この結果のほうが当初の予想と合っています。以前報告されたNfatc1全体のKOマウスも胎性致死でした。Nfatc1の短いアイソフォーム(short form)だけをKOしても、やはり産まれてくることはできないようです。調べてみたところ13.5日くらいまでしか生きられていないようでした。Nfatc1全体のKOマウスとほぼ同じタイミングで(あるいはむしろ少し早く)死んでしまうのです。より長いNfatc1アイソフォームの遺伝子は潰れていないはずですが、それでは生存には全く不十分だということになります。

さて、そうするとKOマウスが大理石骨病になるのか、などは検証が難しいことになります。試験管内(in vitro)の解析が中心になりそうです。まあ11.5日くらいまで生きていてくれるのであれば、胎仔の造血の場である肝臓を取ってくれば破骨細胞分化の解析はできるでしょう。

・・・と楽観的に考えていたのですが、そうは問屋が卸しませんでした。WTやヘテロの胎仔の肝臓の細胞からは破骨細胞を分化させることが可能だったのですが、KOマウスからは分化させられない、というより細胞自体が育たなかったので分化しているかどうかの判断はできなかったのです。
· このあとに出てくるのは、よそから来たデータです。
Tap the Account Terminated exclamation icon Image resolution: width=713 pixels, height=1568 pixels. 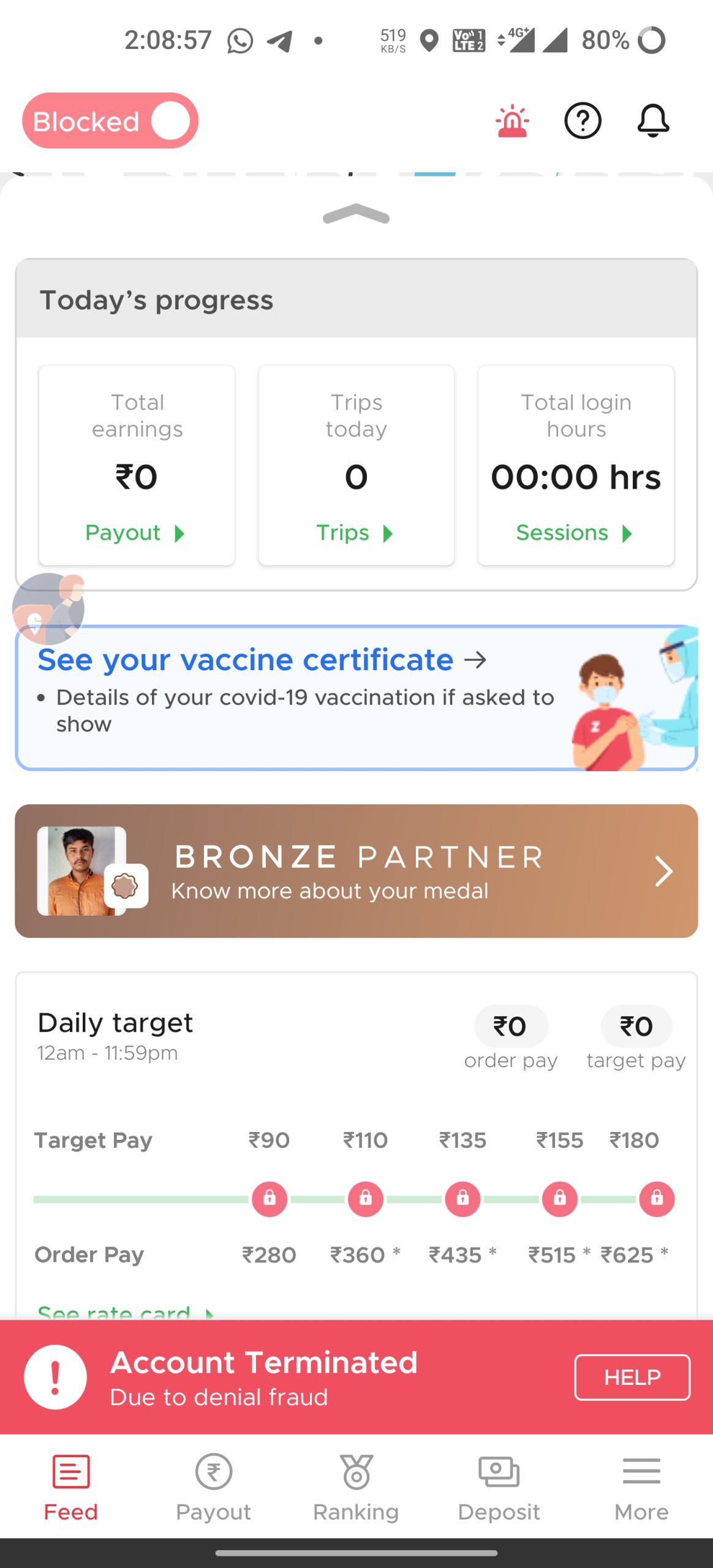click(x=55, y=1377)
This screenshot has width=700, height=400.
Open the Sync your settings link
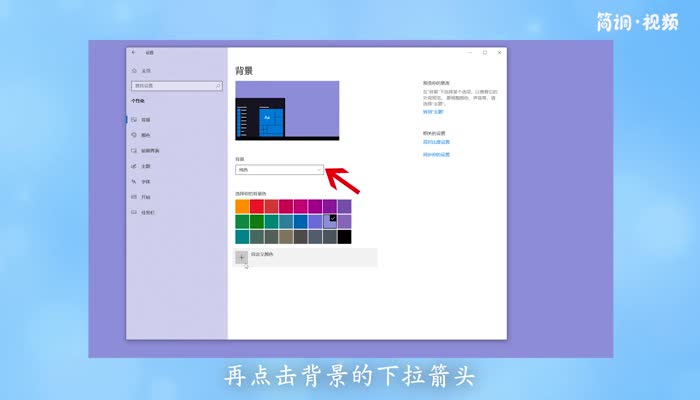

通常の実験はこうです。(1)肝臓の細胞をM-CSFの存在化で培養する->(2)すると単球系の細胞だけが生き残る->(3)そこにM-CSF+RANKLを加えるとTRAP陽性破骨細胞が分化する。

(2)のステップが上手く行っていないようで、ステップ(3)の検証ができていません。肝臓に単球系の「前駆細胞」が存在していないということかもしれません。はたと困りました。

T細胞やB細胞であればこのような場合の解決策は、KO胎仔由来の造血幹細胞をRag2KOなどのT, B細胞のいないマウスに移植するというやり方が考えられます。私自身昔c-Maf KOマウスの解析などでやったことがあります。